→ **Task objective**: Apart from the images, output the data below exactly.

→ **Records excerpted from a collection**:

--- START ---

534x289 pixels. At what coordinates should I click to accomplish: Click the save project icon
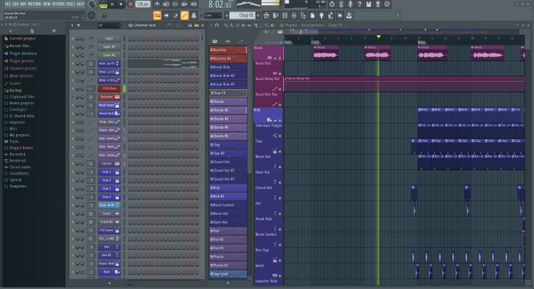(368, 4)
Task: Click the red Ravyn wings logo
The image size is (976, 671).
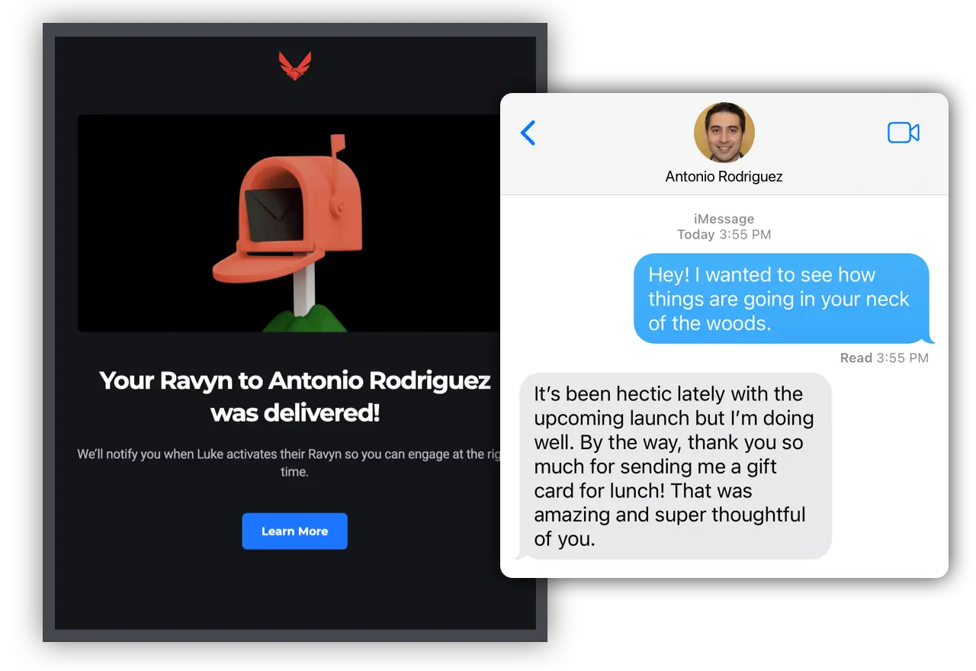Action: [x=295, y=66]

--- END ---

→ **Completed exercise**:
534x289 pixels. At what coordinates should I click to accomplish: Click the save project icon
(368, 4)
Task: Click the red Ravyn wings logo
The image size is (976, 671).
Action: [x=295, y=66]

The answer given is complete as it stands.